| About this task |
From the entries that follow, report every line in which "icon" occurs.

| Task data |

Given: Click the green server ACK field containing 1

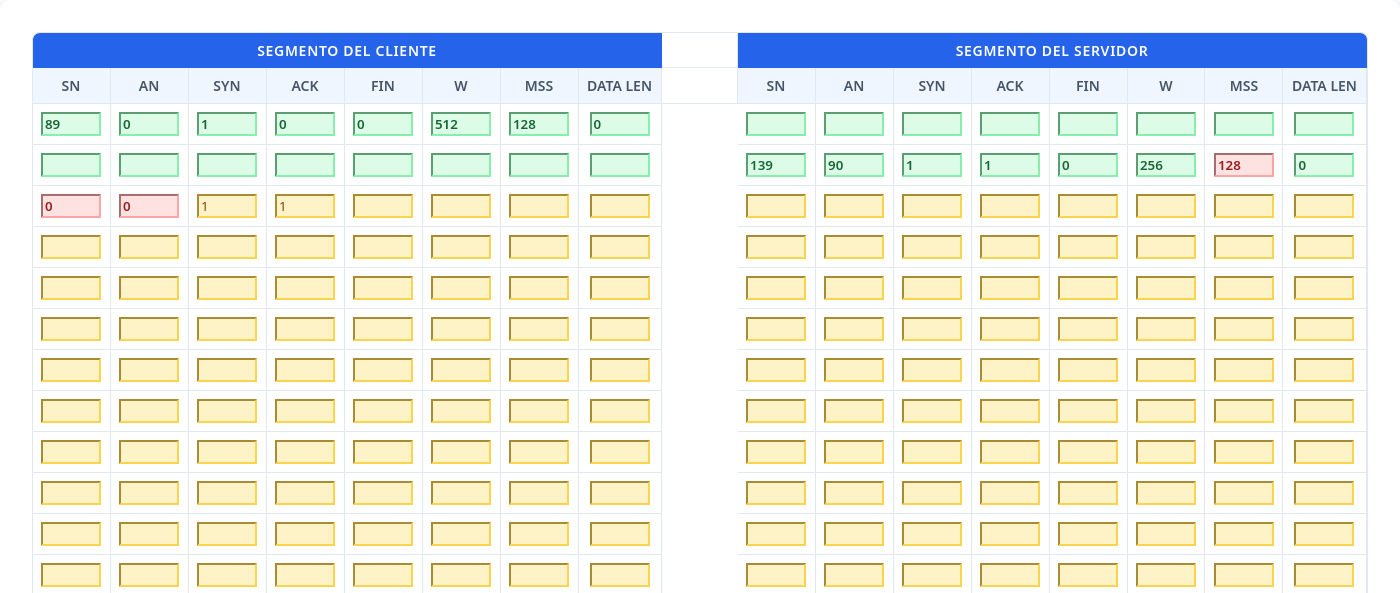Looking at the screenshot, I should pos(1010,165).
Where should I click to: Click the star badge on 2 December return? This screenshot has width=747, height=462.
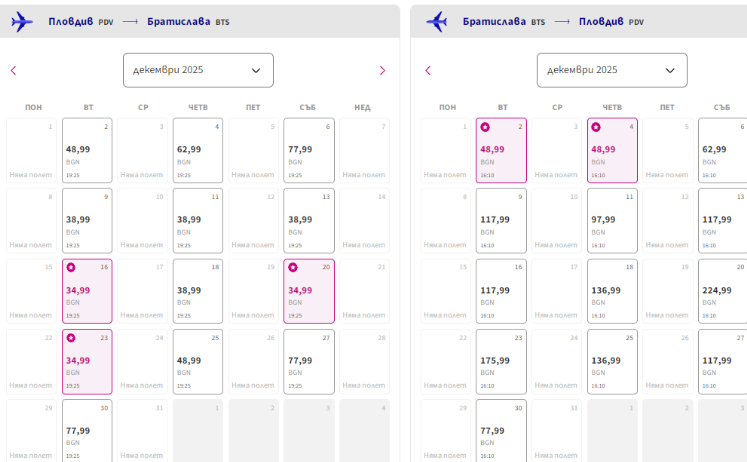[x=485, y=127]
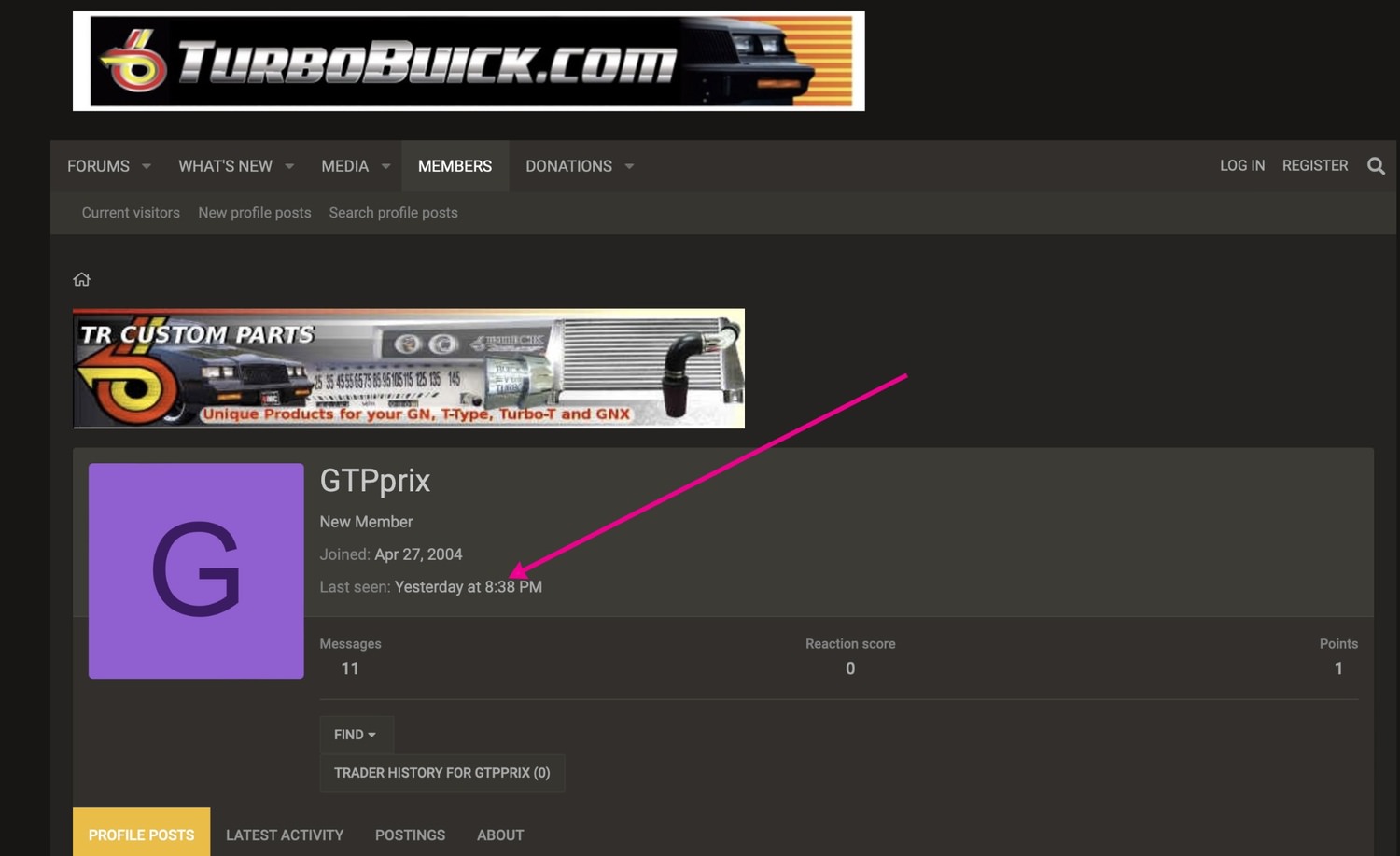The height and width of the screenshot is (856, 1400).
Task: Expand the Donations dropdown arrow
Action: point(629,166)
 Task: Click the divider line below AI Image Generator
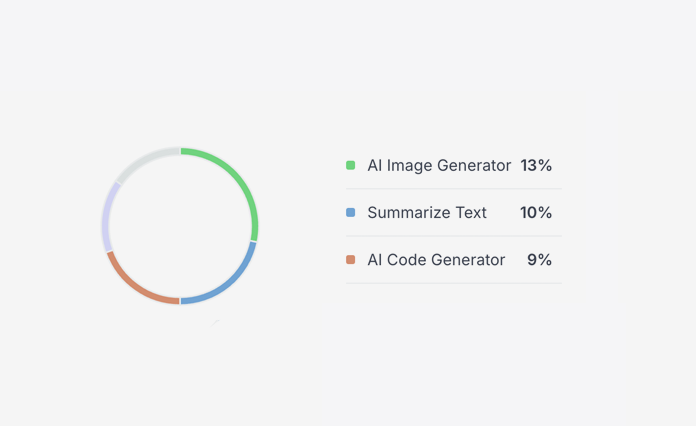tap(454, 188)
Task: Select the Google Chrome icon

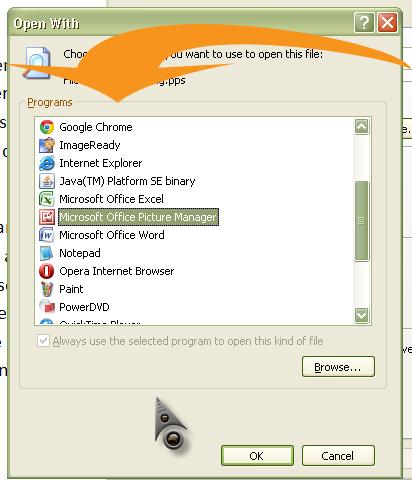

==

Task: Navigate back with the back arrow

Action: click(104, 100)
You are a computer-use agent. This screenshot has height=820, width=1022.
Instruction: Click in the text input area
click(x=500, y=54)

* * *

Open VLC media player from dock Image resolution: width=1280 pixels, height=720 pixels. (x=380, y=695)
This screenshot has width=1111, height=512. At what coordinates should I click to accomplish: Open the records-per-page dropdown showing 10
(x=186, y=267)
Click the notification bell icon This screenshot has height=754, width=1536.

| Solution below |
Task: Select the Google Chrome icon
Click the notification bell icon This screenshot has height=754, width=1536.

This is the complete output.